I would like to compare a linear theory, with parameters slope $a$ and intercept $b$, to a null hypothesis of a constant i.e. slope $a$=0. In both cases I assume Gaussian symmetric noise.

The students can derive, using Excel, the maximum likelihood estimates for the slope and intercept ($\hat{a}$ and $\hat{b}$), and their errors $da$ and $db$.

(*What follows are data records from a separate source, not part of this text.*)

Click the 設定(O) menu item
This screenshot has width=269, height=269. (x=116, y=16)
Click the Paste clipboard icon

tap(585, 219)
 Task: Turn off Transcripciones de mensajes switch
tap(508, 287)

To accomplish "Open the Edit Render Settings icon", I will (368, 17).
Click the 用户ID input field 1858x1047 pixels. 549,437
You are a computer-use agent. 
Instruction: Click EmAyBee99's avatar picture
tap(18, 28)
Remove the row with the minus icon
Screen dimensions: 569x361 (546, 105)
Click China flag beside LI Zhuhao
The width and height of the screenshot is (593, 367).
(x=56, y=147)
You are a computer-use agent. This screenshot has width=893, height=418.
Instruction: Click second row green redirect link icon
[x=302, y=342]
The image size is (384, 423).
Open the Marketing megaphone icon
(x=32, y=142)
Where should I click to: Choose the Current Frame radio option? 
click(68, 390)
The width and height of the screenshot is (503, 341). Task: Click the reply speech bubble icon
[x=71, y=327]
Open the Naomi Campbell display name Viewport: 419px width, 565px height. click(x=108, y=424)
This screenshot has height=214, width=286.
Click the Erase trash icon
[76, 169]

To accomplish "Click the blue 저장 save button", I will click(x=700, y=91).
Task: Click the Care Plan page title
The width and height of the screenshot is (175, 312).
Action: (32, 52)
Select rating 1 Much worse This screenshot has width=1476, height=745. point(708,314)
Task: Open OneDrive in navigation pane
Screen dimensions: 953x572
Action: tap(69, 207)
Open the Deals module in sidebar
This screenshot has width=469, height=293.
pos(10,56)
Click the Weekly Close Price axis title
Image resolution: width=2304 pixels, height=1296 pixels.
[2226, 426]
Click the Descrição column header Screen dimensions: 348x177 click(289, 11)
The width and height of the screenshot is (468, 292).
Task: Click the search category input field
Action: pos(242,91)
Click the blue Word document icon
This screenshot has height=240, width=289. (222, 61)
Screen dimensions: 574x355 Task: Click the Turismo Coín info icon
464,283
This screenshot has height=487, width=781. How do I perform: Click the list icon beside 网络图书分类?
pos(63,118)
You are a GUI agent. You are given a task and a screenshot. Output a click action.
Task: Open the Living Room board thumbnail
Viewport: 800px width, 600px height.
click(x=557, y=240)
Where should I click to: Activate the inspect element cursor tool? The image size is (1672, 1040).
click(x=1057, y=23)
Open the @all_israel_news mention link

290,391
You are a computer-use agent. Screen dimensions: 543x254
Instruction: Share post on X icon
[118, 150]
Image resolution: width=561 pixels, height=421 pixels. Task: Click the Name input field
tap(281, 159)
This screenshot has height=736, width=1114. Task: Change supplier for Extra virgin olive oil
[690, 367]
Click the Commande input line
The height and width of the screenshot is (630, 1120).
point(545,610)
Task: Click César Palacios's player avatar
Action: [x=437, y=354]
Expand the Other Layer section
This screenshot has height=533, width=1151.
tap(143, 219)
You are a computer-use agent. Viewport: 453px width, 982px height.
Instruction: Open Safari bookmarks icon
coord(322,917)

  1. For the prior on the slope, I consider a wide Gaussian, centered on the maximum=likelihood estimate ($\hat{a}$) and with a standard deviation of ten times that. My reasoning is that I realistically expect them to find the "correct" line parameters to at least within a magnitude, and in practice they will find ones closer still so if I replace the "correct" slope with its MLE I won't change the numbers too much.
  2. For the likelihood of the evidence given any particular linear theory, I consider the standard multivariate Gaussian distribution, with a standard deviation ($\sigma_e$) related to the sum of the residuals squared.
  3. The likelihood of the evidence for the linear theory in general, i.e. the integral of the above prior and likelihood, is hence estimated to be the prior and likelihood at the MLE point, times the error in the slope $da$.
  4. The likelihood of the evidence given the null hypothesis is assumed to be another multivariate Gaussian, now using the total standard deviation ($\sigma_T$), based on the difference from average-Y.
  5. This is the part I'm least sure of: I estimate the Bayes factor to be the ratio of the above two likelihoods (3 and 4 above), which allows me to come up with the following formula:

    $B_{10}=\frac{da}{(10 |\hat{a}| \cdot \sqrt{2 \pi})}(\sigma_T/\sigma_e)^N\cdot \sqrt{e} $

Would this give us reasonable estimates for the Bayes factor? Any feedback is welcome.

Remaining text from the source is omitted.